There were three ads out of the 15 who outperformed the others by more than double the amount of engagement. The team focused consistently on those three ads, especially the most popular one that used the tagline, “Slack is so last year.”
“We just did it consistently for several months in a row, and it never did fall off. I learned a long time ago that you get tired of your own ads long before the market does,” he said. “We ran it consistently over and over because it just kept working.”
The team finally did stop the campaign but for a good reason.
“We had gained tens of thousands of users and we were working on the task manager, and I wanted to reserve money for the task manager introduction,” Sullivan said.

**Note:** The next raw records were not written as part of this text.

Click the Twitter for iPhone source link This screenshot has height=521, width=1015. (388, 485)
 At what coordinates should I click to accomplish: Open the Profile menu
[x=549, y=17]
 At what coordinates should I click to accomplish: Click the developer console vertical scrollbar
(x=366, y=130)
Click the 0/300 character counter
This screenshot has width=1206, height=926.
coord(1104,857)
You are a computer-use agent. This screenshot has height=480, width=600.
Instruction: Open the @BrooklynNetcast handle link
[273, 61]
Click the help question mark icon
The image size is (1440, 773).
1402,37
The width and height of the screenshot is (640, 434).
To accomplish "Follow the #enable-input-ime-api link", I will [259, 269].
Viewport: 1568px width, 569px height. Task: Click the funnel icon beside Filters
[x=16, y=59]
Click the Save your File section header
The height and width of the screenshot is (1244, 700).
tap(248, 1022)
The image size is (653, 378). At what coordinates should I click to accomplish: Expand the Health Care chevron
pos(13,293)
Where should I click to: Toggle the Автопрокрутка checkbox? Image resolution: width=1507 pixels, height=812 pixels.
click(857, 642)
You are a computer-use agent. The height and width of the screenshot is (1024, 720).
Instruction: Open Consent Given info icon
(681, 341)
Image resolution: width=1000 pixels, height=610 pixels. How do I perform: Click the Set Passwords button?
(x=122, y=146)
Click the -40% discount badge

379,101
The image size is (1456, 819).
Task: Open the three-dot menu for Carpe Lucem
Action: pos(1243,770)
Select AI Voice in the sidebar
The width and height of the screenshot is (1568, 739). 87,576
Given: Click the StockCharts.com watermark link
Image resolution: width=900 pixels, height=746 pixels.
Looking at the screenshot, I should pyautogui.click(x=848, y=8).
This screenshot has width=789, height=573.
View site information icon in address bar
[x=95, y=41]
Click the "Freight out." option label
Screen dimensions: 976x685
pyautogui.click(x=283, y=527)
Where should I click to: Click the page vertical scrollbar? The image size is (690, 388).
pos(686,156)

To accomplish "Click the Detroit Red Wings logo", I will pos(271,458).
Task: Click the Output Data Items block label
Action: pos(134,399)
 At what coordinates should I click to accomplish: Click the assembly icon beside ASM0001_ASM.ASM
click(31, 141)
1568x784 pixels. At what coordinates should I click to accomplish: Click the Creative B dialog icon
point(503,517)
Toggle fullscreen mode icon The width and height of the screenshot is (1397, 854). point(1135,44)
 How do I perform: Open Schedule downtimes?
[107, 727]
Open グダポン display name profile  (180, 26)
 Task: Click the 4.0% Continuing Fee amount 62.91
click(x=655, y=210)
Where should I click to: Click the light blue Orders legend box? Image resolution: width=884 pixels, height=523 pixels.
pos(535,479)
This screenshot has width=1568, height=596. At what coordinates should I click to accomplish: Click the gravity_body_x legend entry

Essentially, the campaign had accomplished its goal, and he decided to focus resources on the launch of the task manager — a campaign that took a similar tone, thanks to the success of the “Slack is so last year” effort.
Step #3. Focus on value proposition
With the introduction of the task manager, which Sullivan and his team recently launched, the marketing strategy and tactic is all about attacking Slack.
“We proved it's the only thing that works. When we were running ads against Slack, we also ran ads that didn't attack Slack. We tested ads that didn't attack Slack. Nobody clicked on them. Nobody read them. Nobody cared,” he said.
At the end of the day with this campaign, he said, “If the product isn't any good, I don't care how good your marketing is, you're toast. You might as well pack up and go home.”
The other element of this campaign’s success is having a clear-cut argument to back up the claim. The ad pointed people to a landing page comparing Ryver and Slack, and many follow up answers from Ryver on Twitter sent people to a quick three-minute video explaining the differences.
“If you're going to attack, you have to attack something that you know clear cut, black and white, is true,” he said.
That’s why this campaign focused on the fact that Ryver is free, which is inarguably true. Slack does have a free version, he said, “but it's so crippled that if you really use Slack, you really are going to pay for it. It's just a given. Everybody knows that.”
“We attacked them where they were weak. They charged people $7 or $15 a user. We charge people nothing,” he said. “I wanted to attack their business model, something they weren't likely to change.”
With this compelling value proposition angle on the campaign, he said, there was a chance to get someone to try it based on that.
“Fortunately for us, we had lots of people trying it, and lots of people stuck. Did they all stick? No, of course not. Nobody ever does that. We started getting thousands of users, many of whom [had been] using Slack,” he said.
“[We’re] growing at a rate of around 20% a month,” Sullivan said.
The “Slack is so last year” ad resulted in a 4.49% engagement rate and a 4.38% clickthrough rate. During Ryver's advertising period, it averaged a 4.81% conversion rate with peaks up to 10%.
On Twitter, the ad saw 244 retweets, 749 likes and got 216 comments.
“We accomplished our goal,” he said. “People were aware of Ryver. They were talking about it. They are still talking about it. So, there were legs to the campaign. We started a conversation that continued even after we stopped talking.”
Even though Ryver stopped running the ads, he said, the team was still getting great results.
“It continued to work because it started a conversation. It built awareness,” he said. “That's pretty cool for spending a relatively small amount of money. We didn't have a big budget. But the budget that we had was really effective.”
That campaign lead into a new marketing campaign with the tagline “Slack Lacks.”
“What does it lack? It lacks tasks. We're attacking Slack again in a very objective way. Do they have tasks? No. Does Ryver have tasks? Yes,” he said.
This campaign builds on the previous one, except now, Sullivan said, they’ve added an even more powerful value statement.
“Now, will people remember that? Probably. Will it piss people off? Definitely. So, it's evolved, but we're doing the same thing. We're attacking the giant in the field,” he said.